_AUFGABE_. Wie hoch ist dem Auszug über die Wirtschaftskrise in Venezuela zufolge der monatliche Mindestlohn derzeit?

_AUSGEWÄHLTER AUSZUG_.
Versuche der Regierung Nicolás Maduro, die Wirtschaft mittels einer Währungsreform und Ausgabenkürzungen zu stabilisieren, schlugen fehl. Der US-Dollar ist von 60 Bolívares nach der Währungsreform im August 2018 auf mittlerweile etwa 50.000 gestiegen. Der Mindestlohn beträgt zurzeit nur noch drei US-Dollar pro Monat. Zusätzlich gibt es Lebensmittelgutscheine in gleicher Höhe. Im Privatsektor wird etwas mehr gezahlt, doch ohne die beinahe kostenlosen Lebensmittelkisten der Regierung und Rücküberweisungen migrierter Familienangehöriger könnten die meisten Venezolaner zurzeit nicht überleben.

Zwischen Oktober 2018 und März dieses Jahres legalisierte die Regierung den Tausch von US-Dollar und schaffte die Preiskontrollen, die für zahlreiche Güter des täglichen Bedarfs bestanden, de facto ab. In der Folge stehen die meisten Produkte mittlerweile wieder in den Supermarktregalen, aber zu horrenden Preisen. Bargeld in der Landeswährung ist kaum zu bekommen, dafür wird der Dollar nun fast überall als gängiges Zahlungsmittel akzeptiert.

Während die Regierung lange Zeit einen "Wirtschaftskrieg" seitens der Opposition und der USA für die Krise verantwortlich machte, sieht sie die Ursache heute vor allem in den US-Sanktionen. Auch für Ana Marín stellen diese eines der entscheidenden Probleme Venezuelas dar. "Sie schränken unsere Selbstbestimmung ein und der Staat kann seine historische soziale Schuld gegenüber den ärmeren Klassen nicht mehr weiter abbauen." Zudem steige die Korruption weiter an. "Da es weniger gibt, versucht jeder um so mehr, seinen Teil einzustecken", sagt Marín. "Zuvor wurde auch viel geplündert, aber wenigstens ausreichend Erdöl gefördert."

Der linke Ökonom Manuel Sutherland sieht die Verantwortung für die Krise hingegen vor allem bei der Regierung. "Auch wenn es die Linke schmerzt: Den derzeitigen Zustand der Ökonomie haben Strukturen verursacht, die der Chavismus seit 2003/2004 geschaffen hat". Durch den niedrig gehaltenen Dollarkurs habe die Regierung ab 2003 die Importe künstlich verbilligt, gleichzeitig jedoch der heimischen Produktion geschadet und dafür gesorgt, dass sehr viel Geld ins Ausland abgeflossen sei. "Dies hat die enorme Korruption und Plünderung der Erdölrente ermöglicht". sagt Sutherland. Die Sanktionen hingegen hätten die Krise nicht ausgelöst, verschlimmerten die Situation vor allem der ärmeren Bevölkerung aber drastisch. "Im August 2017 hatte das Bruttoinlandsprodukt bereits 30 bis 40 Prozent eingebüßt", sagt Sutherland.

_BEREITGESTELLTE ANGABEN_.
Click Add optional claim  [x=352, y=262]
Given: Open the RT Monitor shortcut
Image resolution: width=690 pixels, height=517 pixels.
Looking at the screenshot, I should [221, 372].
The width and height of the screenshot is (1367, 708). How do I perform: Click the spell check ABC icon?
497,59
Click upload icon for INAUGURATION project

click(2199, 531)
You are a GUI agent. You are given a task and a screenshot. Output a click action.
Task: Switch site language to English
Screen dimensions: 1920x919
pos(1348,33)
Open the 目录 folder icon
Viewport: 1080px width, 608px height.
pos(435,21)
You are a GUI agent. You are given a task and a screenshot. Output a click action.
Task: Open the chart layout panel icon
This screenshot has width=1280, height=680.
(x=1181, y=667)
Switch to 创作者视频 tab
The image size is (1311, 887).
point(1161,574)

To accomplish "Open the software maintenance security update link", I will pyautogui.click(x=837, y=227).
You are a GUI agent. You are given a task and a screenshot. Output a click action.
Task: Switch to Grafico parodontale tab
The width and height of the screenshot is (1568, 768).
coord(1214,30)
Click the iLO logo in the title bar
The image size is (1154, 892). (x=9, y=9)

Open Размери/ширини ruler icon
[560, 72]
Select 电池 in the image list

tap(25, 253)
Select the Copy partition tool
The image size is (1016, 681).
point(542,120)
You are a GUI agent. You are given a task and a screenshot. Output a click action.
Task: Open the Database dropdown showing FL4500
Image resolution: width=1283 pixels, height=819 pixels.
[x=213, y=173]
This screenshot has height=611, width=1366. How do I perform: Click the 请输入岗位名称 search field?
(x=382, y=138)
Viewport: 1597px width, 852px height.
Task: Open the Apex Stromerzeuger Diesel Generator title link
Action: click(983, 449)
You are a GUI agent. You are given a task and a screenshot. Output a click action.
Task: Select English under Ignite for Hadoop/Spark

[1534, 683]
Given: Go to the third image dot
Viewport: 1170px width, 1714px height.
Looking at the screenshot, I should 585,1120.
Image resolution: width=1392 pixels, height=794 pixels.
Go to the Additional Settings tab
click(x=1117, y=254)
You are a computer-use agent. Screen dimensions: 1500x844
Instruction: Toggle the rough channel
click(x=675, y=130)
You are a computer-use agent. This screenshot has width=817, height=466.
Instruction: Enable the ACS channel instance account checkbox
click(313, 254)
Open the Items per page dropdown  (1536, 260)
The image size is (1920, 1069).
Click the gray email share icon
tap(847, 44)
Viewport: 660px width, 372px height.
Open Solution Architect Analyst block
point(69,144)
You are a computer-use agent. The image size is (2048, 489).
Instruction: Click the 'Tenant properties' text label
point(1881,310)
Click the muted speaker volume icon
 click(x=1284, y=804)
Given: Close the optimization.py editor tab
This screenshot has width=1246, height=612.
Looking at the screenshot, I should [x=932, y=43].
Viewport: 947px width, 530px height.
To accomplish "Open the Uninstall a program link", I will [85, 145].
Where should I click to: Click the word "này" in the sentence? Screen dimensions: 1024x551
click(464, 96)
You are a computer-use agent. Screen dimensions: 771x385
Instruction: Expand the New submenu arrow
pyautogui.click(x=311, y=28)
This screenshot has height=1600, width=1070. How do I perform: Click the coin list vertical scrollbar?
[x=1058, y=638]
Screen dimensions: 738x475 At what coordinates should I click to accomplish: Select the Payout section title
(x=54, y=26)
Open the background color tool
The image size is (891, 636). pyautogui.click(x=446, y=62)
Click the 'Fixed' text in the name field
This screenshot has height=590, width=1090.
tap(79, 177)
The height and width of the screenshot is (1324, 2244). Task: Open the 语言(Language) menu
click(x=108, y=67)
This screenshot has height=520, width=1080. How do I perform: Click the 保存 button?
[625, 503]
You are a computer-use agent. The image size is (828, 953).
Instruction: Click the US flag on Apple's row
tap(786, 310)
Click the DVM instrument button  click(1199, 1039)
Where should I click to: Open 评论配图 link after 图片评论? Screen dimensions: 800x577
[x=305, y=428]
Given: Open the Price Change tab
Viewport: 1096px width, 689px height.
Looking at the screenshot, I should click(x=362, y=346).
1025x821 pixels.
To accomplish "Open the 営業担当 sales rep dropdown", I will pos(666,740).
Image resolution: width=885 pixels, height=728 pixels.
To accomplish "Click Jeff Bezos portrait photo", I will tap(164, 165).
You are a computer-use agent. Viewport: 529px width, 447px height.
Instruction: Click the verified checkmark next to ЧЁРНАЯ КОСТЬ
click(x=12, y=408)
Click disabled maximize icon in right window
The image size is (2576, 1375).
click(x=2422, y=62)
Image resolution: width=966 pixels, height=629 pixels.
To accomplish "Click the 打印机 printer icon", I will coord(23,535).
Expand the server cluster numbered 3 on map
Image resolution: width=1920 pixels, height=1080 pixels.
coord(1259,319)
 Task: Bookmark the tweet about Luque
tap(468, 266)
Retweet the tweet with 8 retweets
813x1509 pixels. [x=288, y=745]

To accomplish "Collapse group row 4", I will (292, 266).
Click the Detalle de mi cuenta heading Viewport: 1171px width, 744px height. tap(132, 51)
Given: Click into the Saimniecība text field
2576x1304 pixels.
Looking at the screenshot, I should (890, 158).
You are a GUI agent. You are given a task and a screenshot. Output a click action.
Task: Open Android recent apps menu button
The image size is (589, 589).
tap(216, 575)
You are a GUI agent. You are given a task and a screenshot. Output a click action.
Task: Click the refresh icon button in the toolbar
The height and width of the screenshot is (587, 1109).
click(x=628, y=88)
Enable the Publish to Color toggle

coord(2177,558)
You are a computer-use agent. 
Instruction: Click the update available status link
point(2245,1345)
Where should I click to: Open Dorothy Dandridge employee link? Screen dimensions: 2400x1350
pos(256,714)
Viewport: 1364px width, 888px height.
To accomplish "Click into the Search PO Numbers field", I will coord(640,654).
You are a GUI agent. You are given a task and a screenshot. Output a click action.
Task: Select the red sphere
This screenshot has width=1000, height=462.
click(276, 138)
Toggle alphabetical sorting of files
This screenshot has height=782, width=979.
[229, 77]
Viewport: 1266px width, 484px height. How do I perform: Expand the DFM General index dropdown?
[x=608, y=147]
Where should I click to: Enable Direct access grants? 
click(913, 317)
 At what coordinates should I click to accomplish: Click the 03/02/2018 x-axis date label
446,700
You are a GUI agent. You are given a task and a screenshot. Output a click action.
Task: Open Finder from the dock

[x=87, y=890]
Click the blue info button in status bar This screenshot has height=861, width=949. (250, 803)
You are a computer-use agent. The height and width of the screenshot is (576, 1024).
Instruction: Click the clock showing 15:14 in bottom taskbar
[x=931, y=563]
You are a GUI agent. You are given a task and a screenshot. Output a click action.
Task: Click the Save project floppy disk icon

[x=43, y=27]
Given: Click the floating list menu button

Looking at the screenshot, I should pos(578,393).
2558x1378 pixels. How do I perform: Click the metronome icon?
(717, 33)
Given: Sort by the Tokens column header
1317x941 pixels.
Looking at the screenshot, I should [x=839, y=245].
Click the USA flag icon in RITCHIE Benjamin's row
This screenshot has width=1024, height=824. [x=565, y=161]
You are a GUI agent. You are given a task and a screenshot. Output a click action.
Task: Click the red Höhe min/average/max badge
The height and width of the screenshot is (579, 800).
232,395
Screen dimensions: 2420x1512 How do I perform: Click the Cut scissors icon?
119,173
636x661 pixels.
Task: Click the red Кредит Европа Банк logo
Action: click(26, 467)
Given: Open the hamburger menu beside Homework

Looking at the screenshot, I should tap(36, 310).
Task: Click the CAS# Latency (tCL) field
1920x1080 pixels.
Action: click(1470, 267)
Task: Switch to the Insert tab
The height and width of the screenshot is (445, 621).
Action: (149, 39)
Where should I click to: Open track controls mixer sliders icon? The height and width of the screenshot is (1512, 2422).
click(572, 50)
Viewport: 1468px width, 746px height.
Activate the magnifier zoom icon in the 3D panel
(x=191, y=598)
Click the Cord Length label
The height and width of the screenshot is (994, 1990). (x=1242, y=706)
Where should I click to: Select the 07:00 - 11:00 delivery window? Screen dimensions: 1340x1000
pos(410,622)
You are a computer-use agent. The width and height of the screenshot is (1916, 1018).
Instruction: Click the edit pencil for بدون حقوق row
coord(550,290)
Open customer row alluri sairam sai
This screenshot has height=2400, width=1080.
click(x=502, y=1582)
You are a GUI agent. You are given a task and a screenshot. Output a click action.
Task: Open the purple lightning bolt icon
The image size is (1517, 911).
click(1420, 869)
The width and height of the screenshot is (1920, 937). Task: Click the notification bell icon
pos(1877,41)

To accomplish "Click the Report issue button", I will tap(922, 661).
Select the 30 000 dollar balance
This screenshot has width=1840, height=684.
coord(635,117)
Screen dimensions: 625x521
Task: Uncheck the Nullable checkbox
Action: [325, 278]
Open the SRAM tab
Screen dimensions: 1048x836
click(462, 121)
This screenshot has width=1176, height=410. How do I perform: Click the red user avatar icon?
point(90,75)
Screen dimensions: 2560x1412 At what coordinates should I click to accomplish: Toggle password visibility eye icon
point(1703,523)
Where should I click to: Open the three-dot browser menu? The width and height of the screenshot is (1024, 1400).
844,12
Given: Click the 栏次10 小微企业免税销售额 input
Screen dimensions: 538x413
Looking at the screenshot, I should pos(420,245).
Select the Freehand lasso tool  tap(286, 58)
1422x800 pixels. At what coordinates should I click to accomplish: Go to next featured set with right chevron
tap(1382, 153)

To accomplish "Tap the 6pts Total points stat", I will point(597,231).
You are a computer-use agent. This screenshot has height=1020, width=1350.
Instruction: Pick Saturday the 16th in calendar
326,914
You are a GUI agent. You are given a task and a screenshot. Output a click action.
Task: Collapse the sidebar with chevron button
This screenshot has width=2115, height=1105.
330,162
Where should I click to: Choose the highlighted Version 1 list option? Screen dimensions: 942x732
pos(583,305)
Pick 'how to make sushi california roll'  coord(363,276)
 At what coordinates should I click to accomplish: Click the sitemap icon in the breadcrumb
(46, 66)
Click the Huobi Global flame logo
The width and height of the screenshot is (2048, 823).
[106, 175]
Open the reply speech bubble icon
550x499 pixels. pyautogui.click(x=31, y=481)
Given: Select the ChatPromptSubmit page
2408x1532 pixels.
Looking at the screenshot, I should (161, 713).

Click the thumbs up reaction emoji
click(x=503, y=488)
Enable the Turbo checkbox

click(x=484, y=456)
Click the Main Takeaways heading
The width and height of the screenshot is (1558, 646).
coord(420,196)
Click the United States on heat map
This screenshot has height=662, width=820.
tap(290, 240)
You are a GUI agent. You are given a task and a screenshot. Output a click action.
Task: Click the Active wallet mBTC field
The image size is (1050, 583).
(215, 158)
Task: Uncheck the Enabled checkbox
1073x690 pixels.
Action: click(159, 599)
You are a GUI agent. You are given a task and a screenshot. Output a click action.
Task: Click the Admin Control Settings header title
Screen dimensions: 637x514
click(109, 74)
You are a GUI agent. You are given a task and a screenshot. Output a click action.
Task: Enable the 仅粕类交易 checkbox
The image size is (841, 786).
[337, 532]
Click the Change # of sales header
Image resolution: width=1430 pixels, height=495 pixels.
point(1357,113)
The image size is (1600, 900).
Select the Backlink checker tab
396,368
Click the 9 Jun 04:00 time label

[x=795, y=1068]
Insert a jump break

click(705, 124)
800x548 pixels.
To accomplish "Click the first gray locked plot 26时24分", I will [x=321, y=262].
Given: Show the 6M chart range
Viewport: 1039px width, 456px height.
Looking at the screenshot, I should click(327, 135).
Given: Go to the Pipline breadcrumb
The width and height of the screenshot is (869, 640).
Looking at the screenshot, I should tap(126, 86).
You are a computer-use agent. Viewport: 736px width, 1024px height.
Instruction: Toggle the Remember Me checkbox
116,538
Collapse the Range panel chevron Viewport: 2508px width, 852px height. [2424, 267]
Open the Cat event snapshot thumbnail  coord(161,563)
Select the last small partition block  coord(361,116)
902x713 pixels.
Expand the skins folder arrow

_ENDGÜLTIGE ANTWORT_. Er beträgt nur noch drei US-Dollar pro Monat.